League mourns loss of Chiefs' owner to cancer

? The NFL is losing its titans, one by one.

People around the league Thursday were mourning Lamar Hunt, the 74-year-old founder and owner of the Kansas City Chiefs who died Wednesday night at a Dallas hospital of complications from prostate cancer.

“Lamar Hunt was a founding father of modern professional sports,” former NFL commissioner Paul Tagliabue said in a written statement released by the league.

The NFL lost one titan last year when longtime New York Giants owner Wellington Mara died, and now it has lost another.

When the owners gathered last week near Dallas, where Hunt lived, they knew his health was deteriorating. He’d been hospitalized for a partially collapsed lung, and doctors had found that his prostate cancer, diagnosed in 1998, had spread.

Chiefs President Carl Peterson, who had visited Hunt during that trip, stood outside the meeting room in Frisco, Texas, and talked about what his boss meant to the sport.

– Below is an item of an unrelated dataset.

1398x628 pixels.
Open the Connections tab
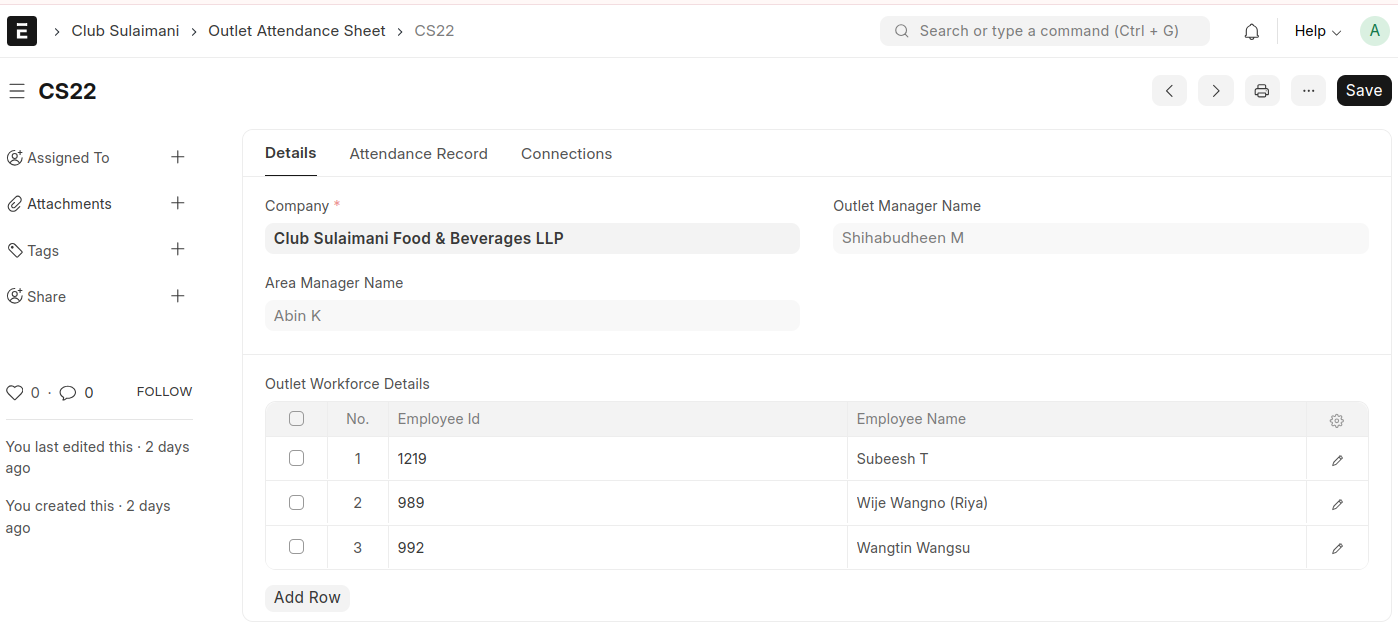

“I’m one of the most privileged executives to have worked for this man for 18 years,” Peterson said. “He is, I think, the finest owner in all of professional sports. He calls once a week from Dallas and says, ‘What are we doing and how can I help?’ We meet once a month during the season. Up until this season, in 17 years he’d missed one regular-season game. This year, unfortunately, he’s missed five. He’s a pillar and a founder in this league. … He’s always done what’s best for the league first and for his franchise second.”

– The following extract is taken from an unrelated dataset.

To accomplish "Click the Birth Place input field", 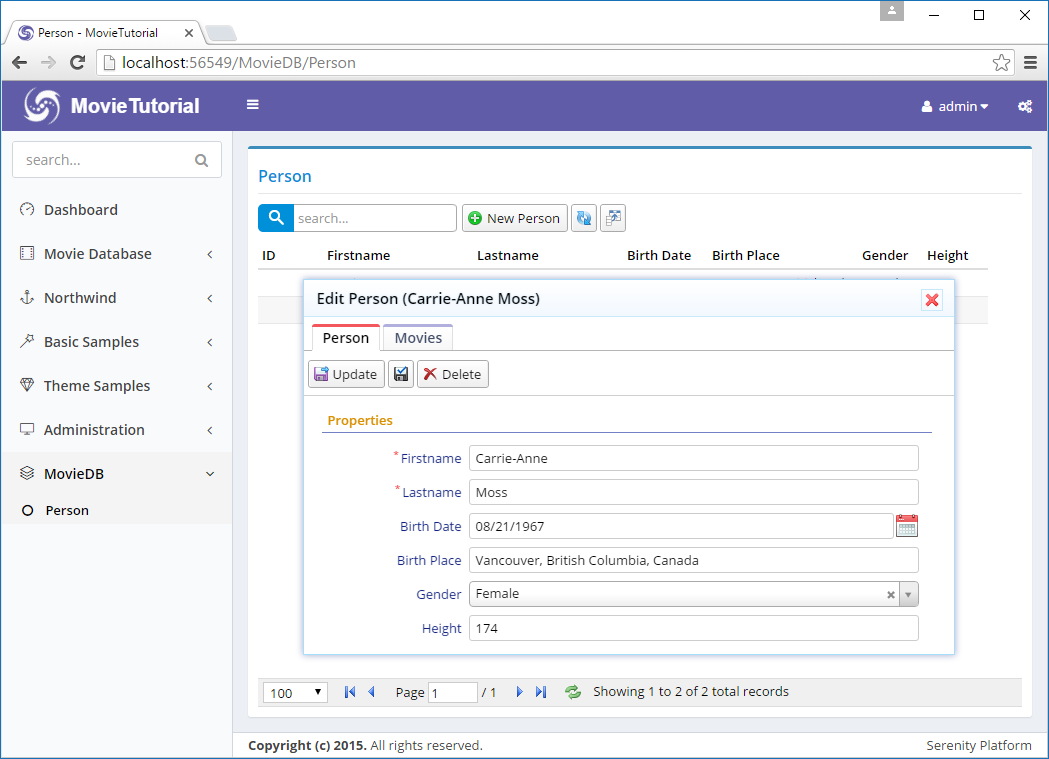I will tap(693, 560).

Hunt was the founder of the American Football League and was a key figure in its merger with the NFL in 1970. Peterson spoke last week of being told stories by Hunt about his clandestine meetings in a parked car at Love Field in Dallas with Tex Schramm, the late president and general manager of the Cowboys, to plot the merger. Hunt was credited with coming up with the name Super Bowl, inspired by the tiny rubber SuperBall with which one of his children liked to play.

“He’s probably the most unique person I’ve known,” said San Diego Chargers Coach Marty Schottenheimer, who formerly coached the Chiefs. “The best story that I can remember of him came after the AFC championship game in ’94. (It was) January in Buffalo. We had played them in the regular season and beaten them easily, and then (Chiefs quarterback Joe) Montana got hurt. They beat us pretty well. The point differential wasn’t as great as the one when we beat them earlier in the year. We get on the bus. I’m upset: ‘Marty loses in the playoffs again.’

“Lamar sits down in the seat in front of me, and after a few minutes he turns to me and says, ‘They didn’t beat us by as much as we beat them.’ He’s a very giving person and clearly one of the architects of the NFL as we know it today.”

This is a time of division among owners. Owners of large-market franchises and small-market teams battle bitterly over labor and revenue-sharing issues. Some from the old guard have grown resentful of the ways of the newcomers while many newcomers scoff at the antiquated attitudes of the old-timers.

But, new or old, the owners revered Hunt. They awarded a Super Bowl to Kansas City out of respect for Hunt, although that fell through when the Chiefs were unable to secure public funding for a rolling roof at Arrowhead Stadium. The owners awarded this season’s Thanksgiving night game to the Chiefs because of Hunt. But he went into the hospital the day before Thanksgiving and was unable to watch the game because the hospital didn’t get the NFL Network. He listened to the broadcast over the phone. At last week’s meeting, the owners awarded the Chiefs $42.5 million from the league’s stadium subsidy fund to renovate Arrowhead. Hunt’s legacy will endure in the NFL: the AFC championship trophy is named for him. And Hunt’s 41-year-old son, Clark, remains the Chiefs’ chairman of the board.

“Everyone who follows professional football has lost a great friend in the passing of Lamar Hunt,” said Bills owner Ralph Wilson, a fellow member of the old guard, in a written statement. “He was an unparalleled fighter battling a serious disease for 8 1/2 years. He was responsible for bringing the game to all parts of the United States. He was respectful and generous to everybody. I have tears in my eyes in expressing my condolences to (Hunt’s wife) Norma and his family.”